• **To do**
Count how many lines in the listing below contain the string "size". Treat case as significant and reply with the number alone.

• **Given information**
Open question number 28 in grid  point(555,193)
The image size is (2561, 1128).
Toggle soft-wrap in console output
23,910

==

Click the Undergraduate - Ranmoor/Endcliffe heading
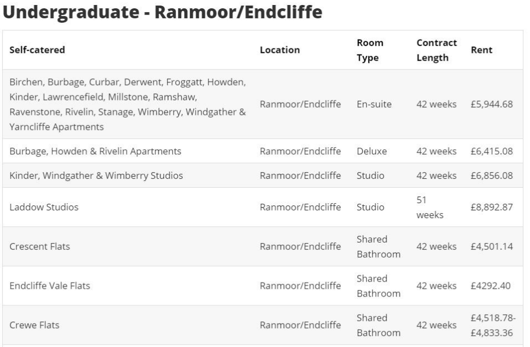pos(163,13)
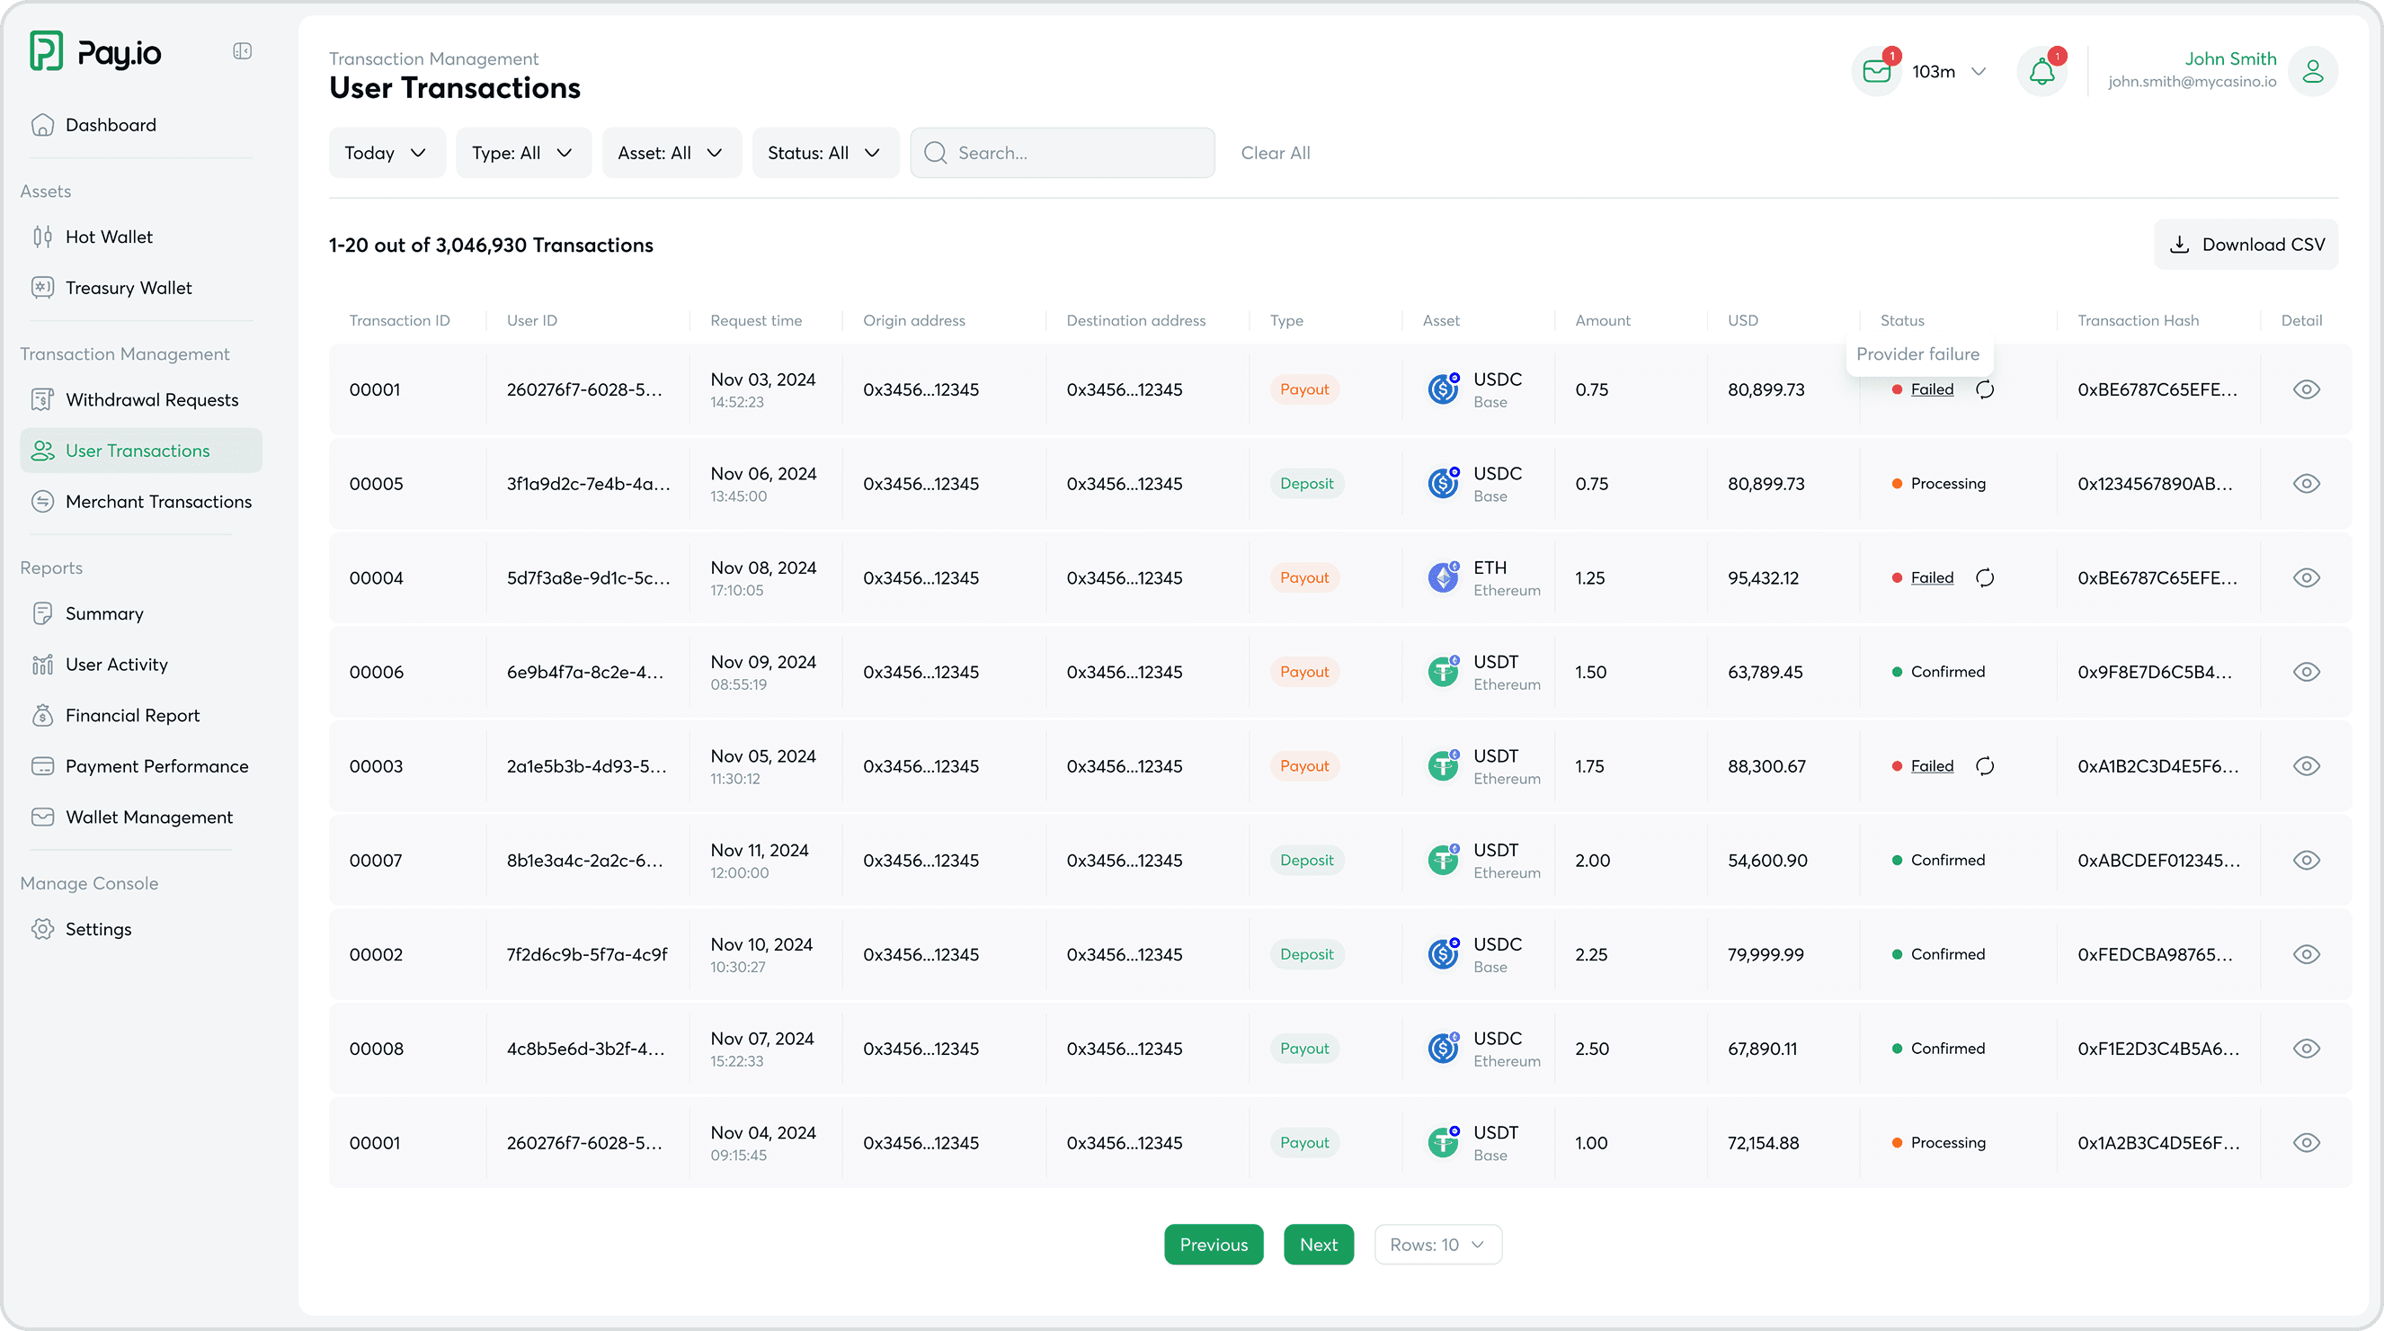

* * *

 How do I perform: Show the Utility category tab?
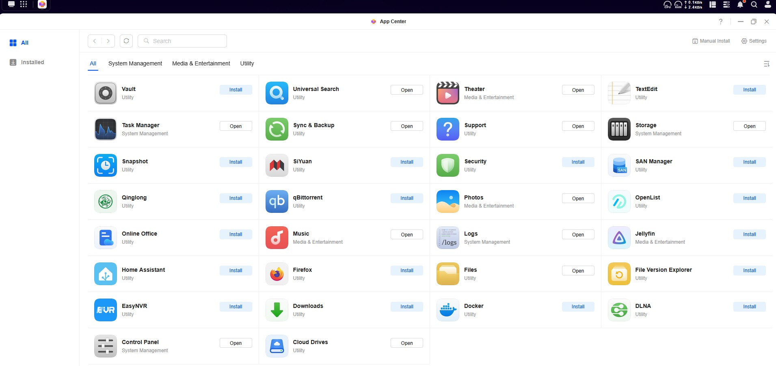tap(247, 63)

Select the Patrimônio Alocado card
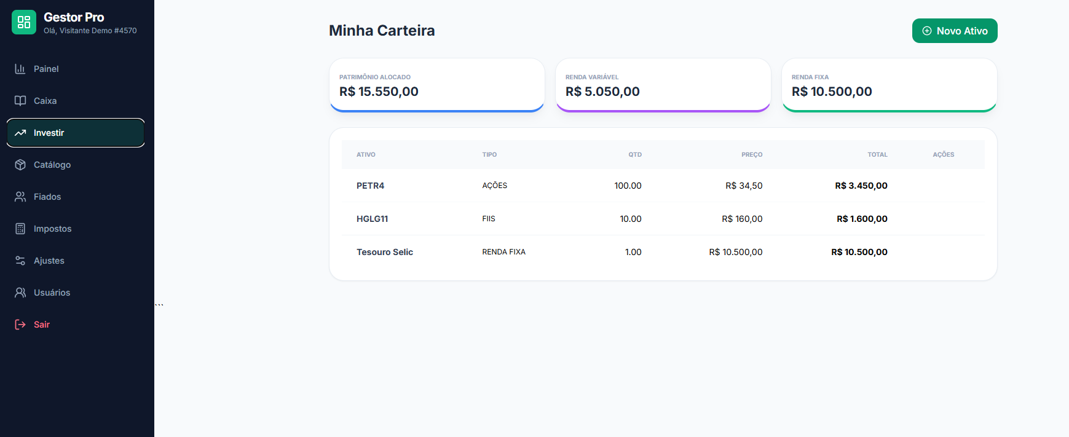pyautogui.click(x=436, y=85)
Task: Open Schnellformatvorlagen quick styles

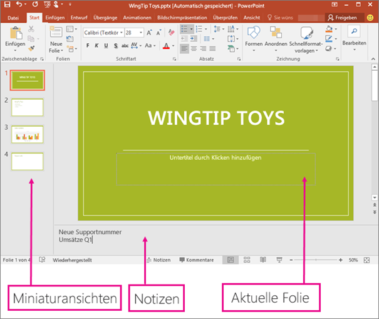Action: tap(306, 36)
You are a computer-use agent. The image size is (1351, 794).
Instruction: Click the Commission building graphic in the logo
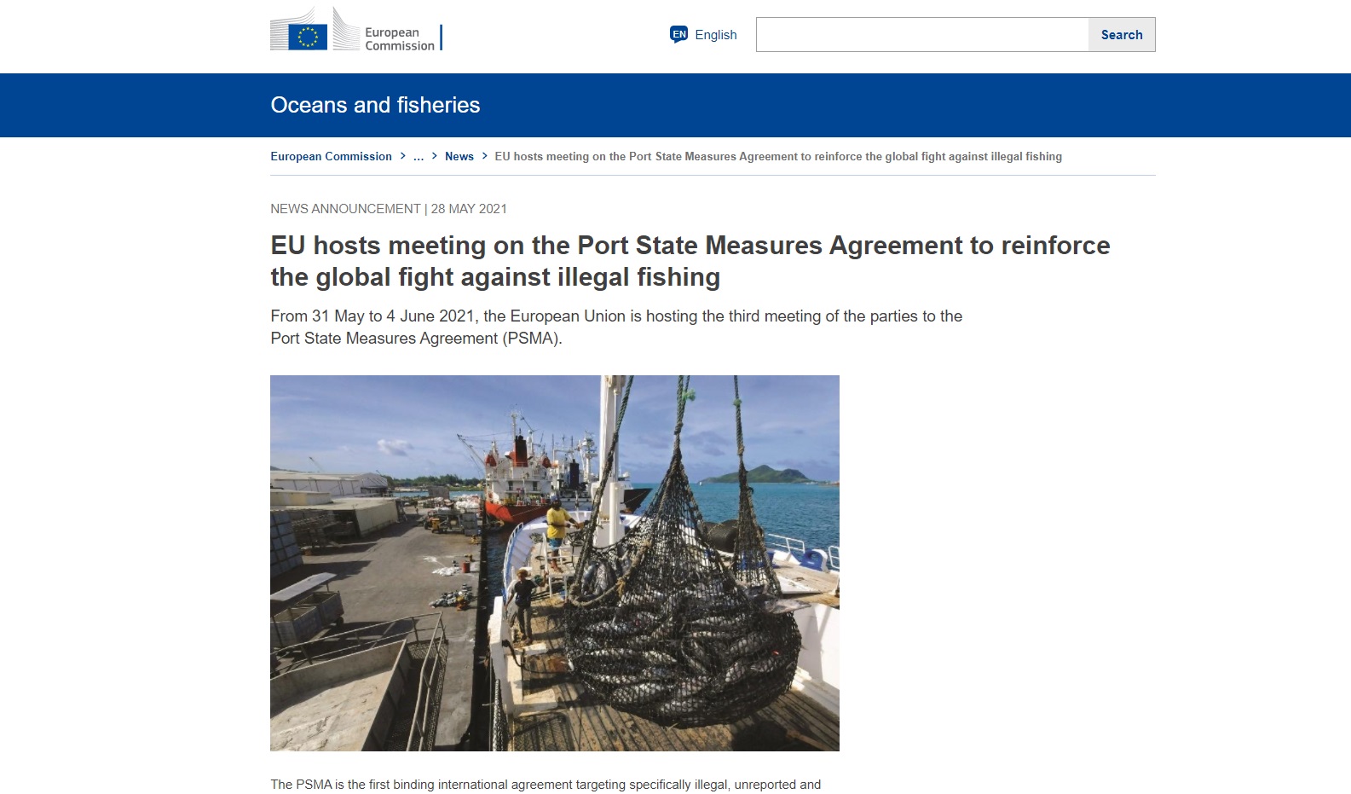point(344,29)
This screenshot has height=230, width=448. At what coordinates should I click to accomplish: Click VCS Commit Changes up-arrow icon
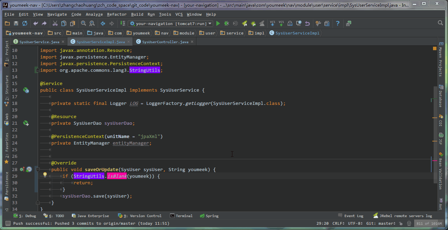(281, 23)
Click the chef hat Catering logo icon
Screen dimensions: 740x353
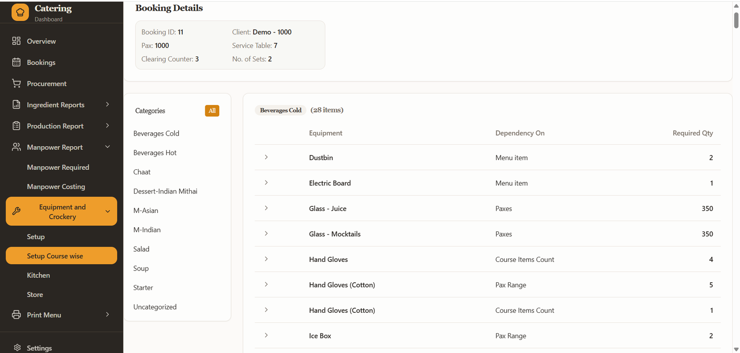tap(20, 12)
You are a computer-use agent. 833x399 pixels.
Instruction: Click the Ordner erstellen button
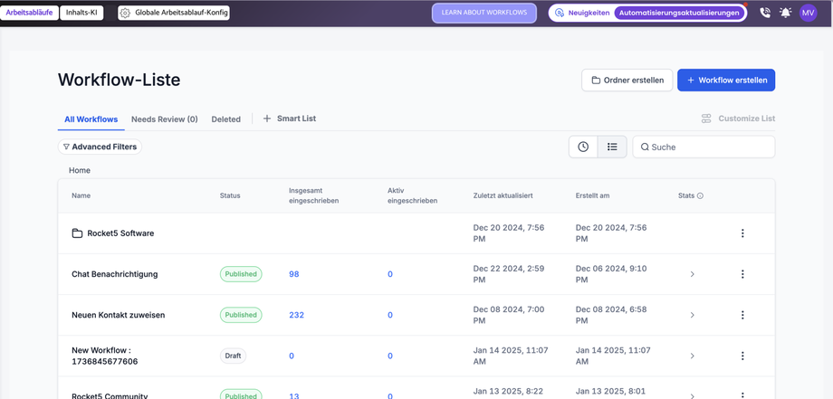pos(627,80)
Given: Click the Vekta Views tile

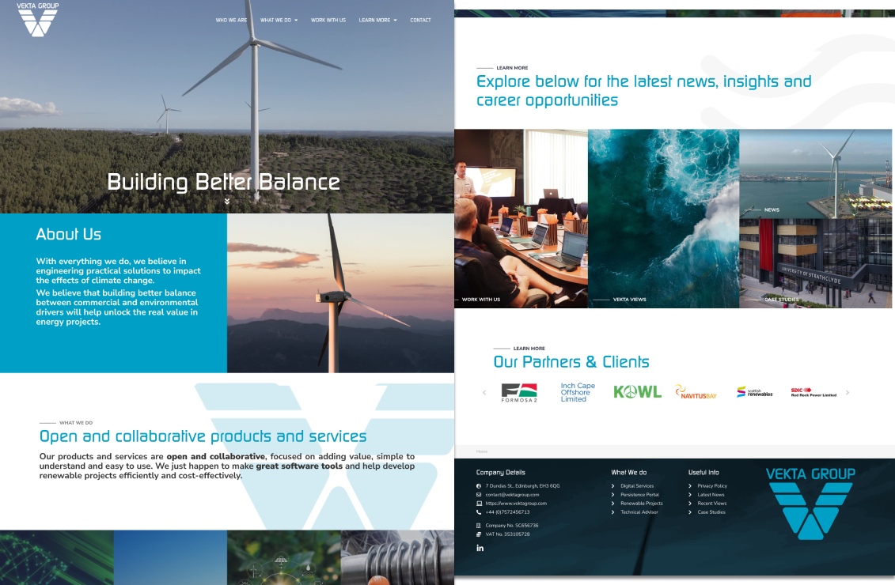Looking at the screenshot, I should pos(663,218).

• **Expected output**
2